Wednesday, October 17, 2007

Week 16th-SPSS!!

Gomennasai, for the late posting! Here's my posting for week 16th. Basically, for the past few weeks I have been involved in the statistics analysis for both of my gene projects using the SPSS software. SPSS is the abbreviation used for Statistical Package for the Social Sciences; it provides almost everything and anything you required to perform an analysis.

Common Statistics Perform in SPSS
In SPSS, it comprises of multiple statistics tests, most of them are covered in year 1 math stats module. Two of the more commonly features used are the descriptive statistics and the bivariate/multivariate statistics.

Descriptive statistics
The most fundamental and frequent statistic feature used. It summarized the samples’ results and portrays the tabulated results in forms of graphs or tables. Thence it is mainly used for quick and basic analysis. Here are some of the statistics tests used in descriptive statistics:
Frequencies
A simple measurement used to computes/determine the mean, median, modes and SD of the results (variables).

Cross tabulation
A cross tab provide information on 2 or more variables’ distribution consecutively and is usually presents a table format. Therefore, a cross tab is different from a frequency test. Some of the statistics tests used abide by with cross tab are chi-square (which test for clinical significant in variables), contingency coefficient (which test for strong interaction between variables) and phi coefficient (which test for degree of interaction between variables).

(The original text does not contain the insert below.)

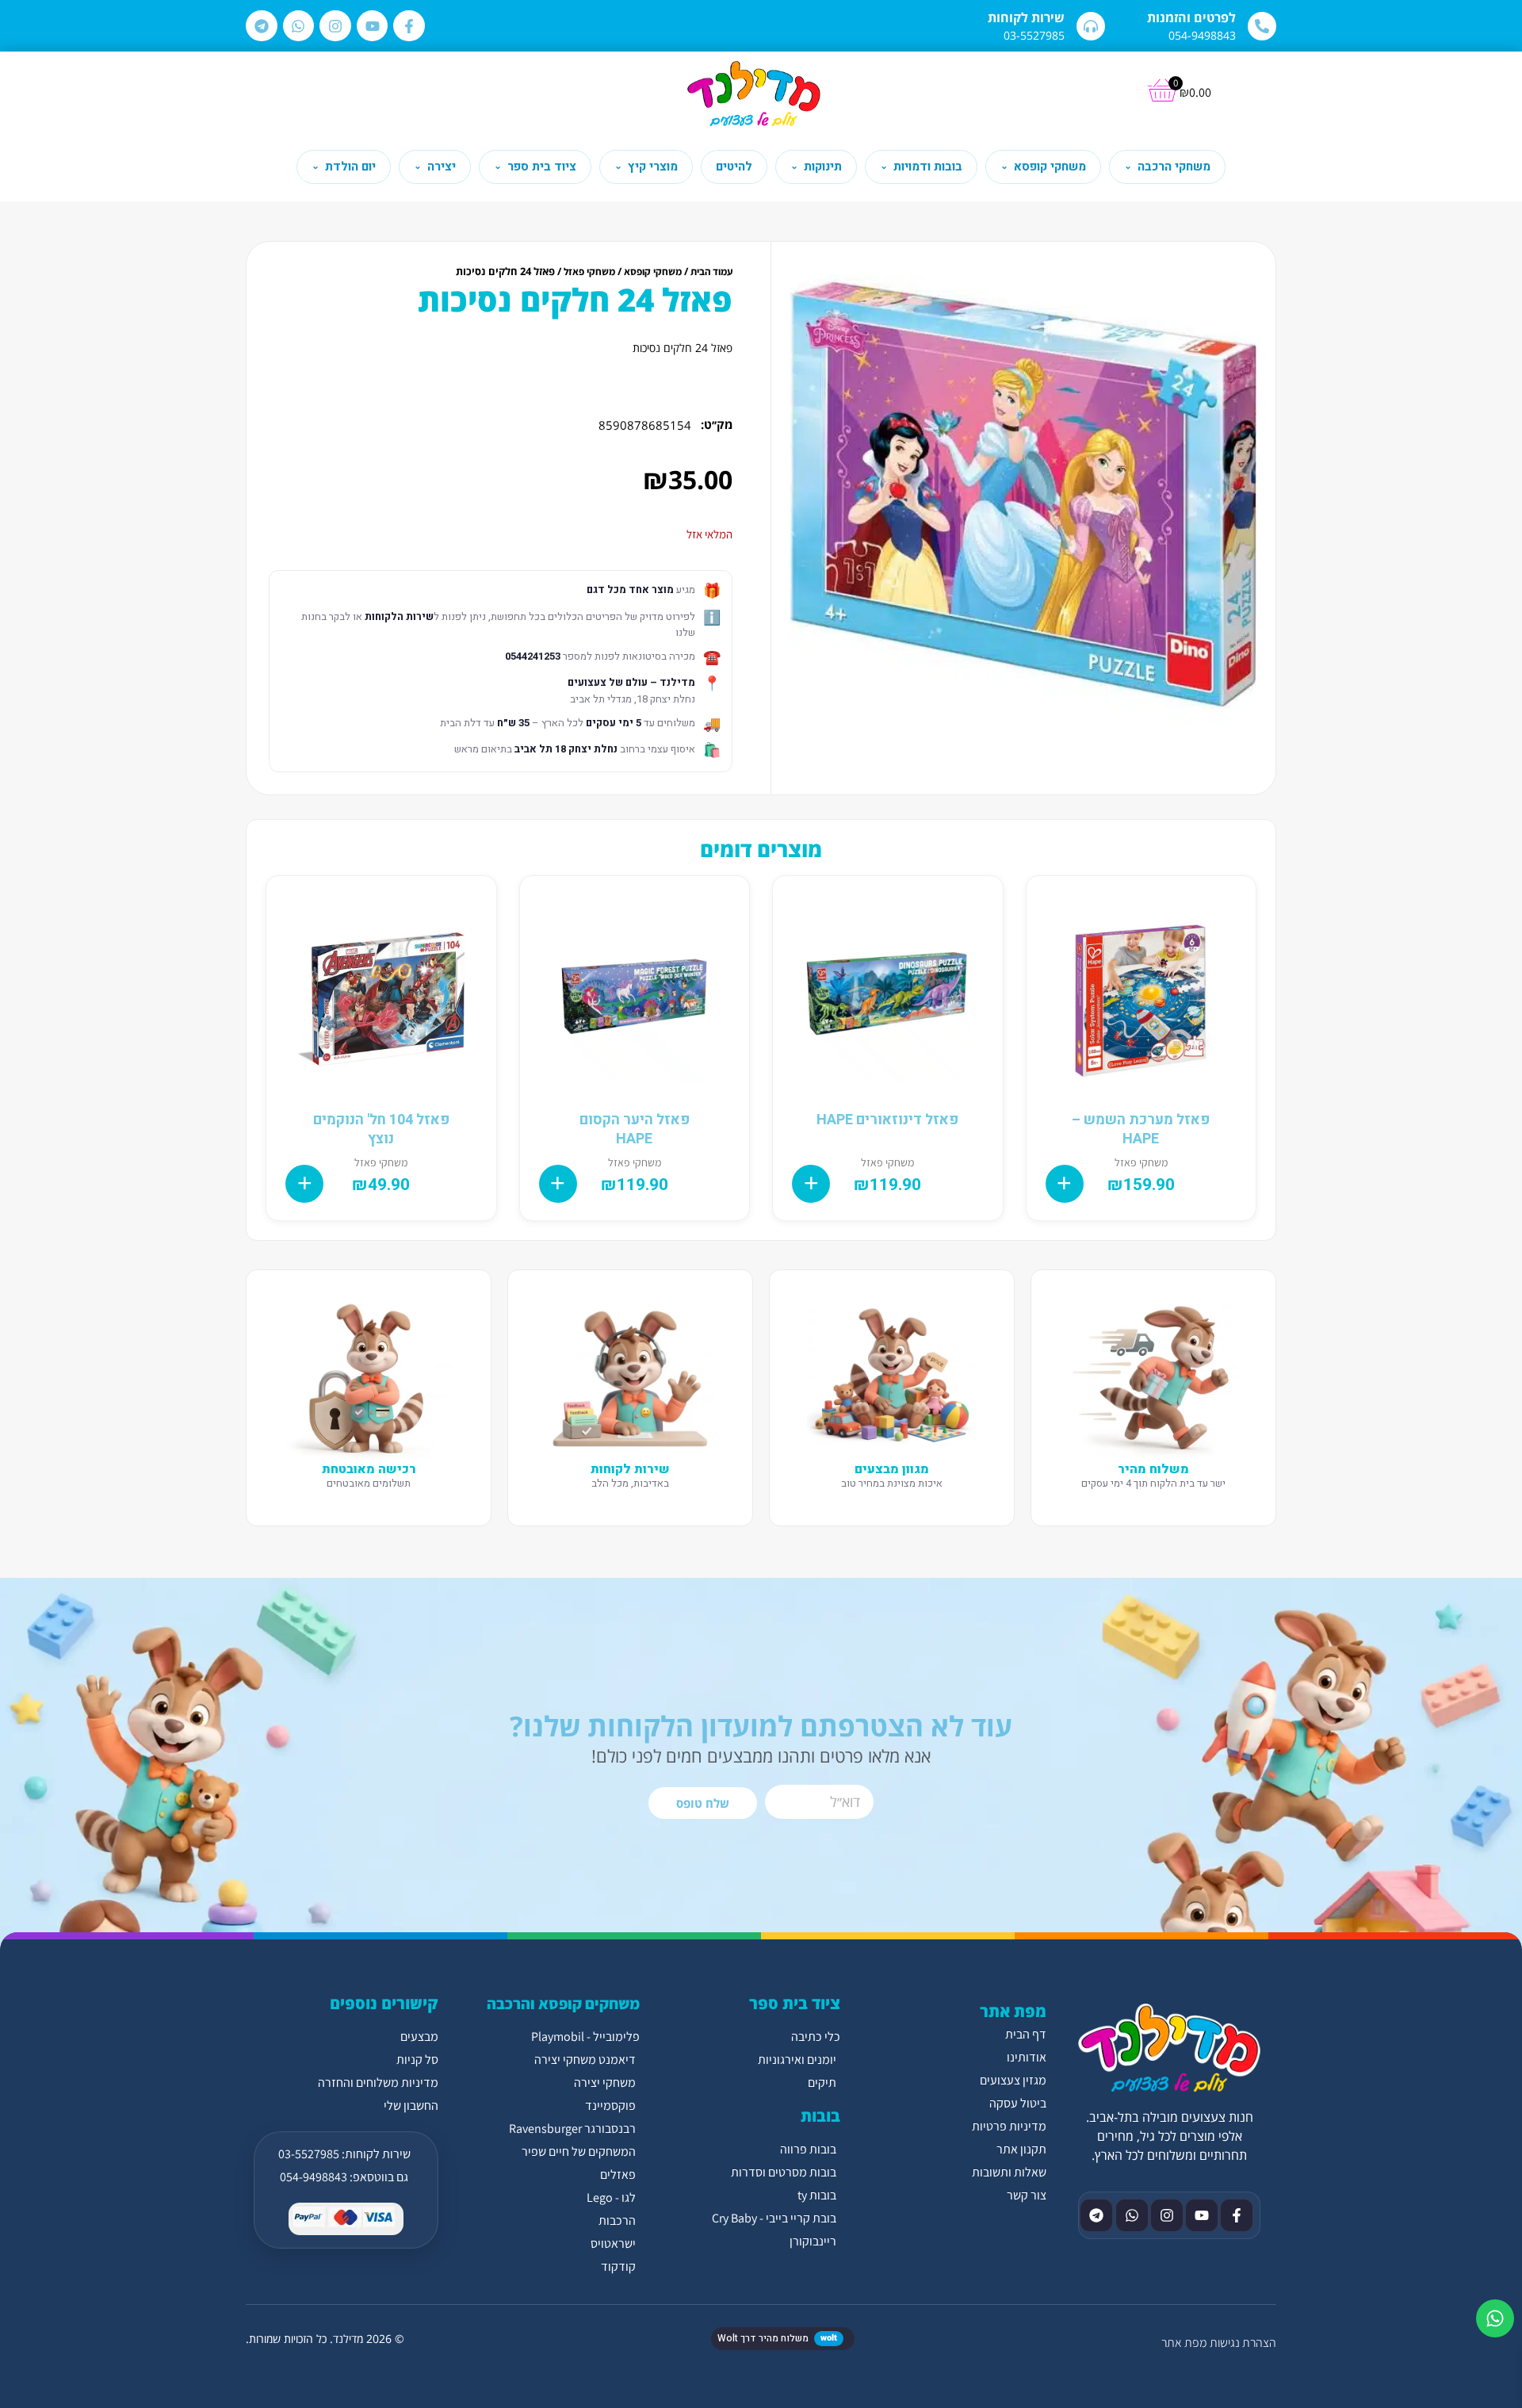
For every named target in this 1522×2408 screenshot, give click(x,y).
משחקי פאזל (589, 271)
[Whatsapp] (299, 26)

Bivariate/Multivariate Statistics
As the name implied, this feature is only suitable for 2 variables. Any statistics involving more variables would be under the multivariate statistics. Similarly here is a list of the some of the statistics tests used in bivariate statistics:


t-test
Commonly used when the sample size is minute or when the standard deviation is unknown. It is used to test if a null hypothesis is true or false (accept or reject). For example, if null hypothesis used is: mean of A = mean of B (where both the means of the variables is equal). After a series of calculation if t < a =" mean">


ANOVA
An ANOVA test compares the variables’ mean with their variances. Unlike t-test, ANOVA used variances instead of t value and also assess on more than two variables together.


So how and wat statistics should be applied to different data analysis?
The answer would depend on wat type of “story “ you wish to express in your research. For instance, if you wish to find out the relationship of drug X on blood glucose level. Then a linear regression approach would be an ideal.

A linear regression is a technique used to determine the relationship of dependent variables with independent variables. In this case, blood glucose level is your dependent variable while the dosage of drug X would be the independent variables.
Once you identify your variables you can start analyzed using both the descriptive statistics and the bivariate/multivariate statistics.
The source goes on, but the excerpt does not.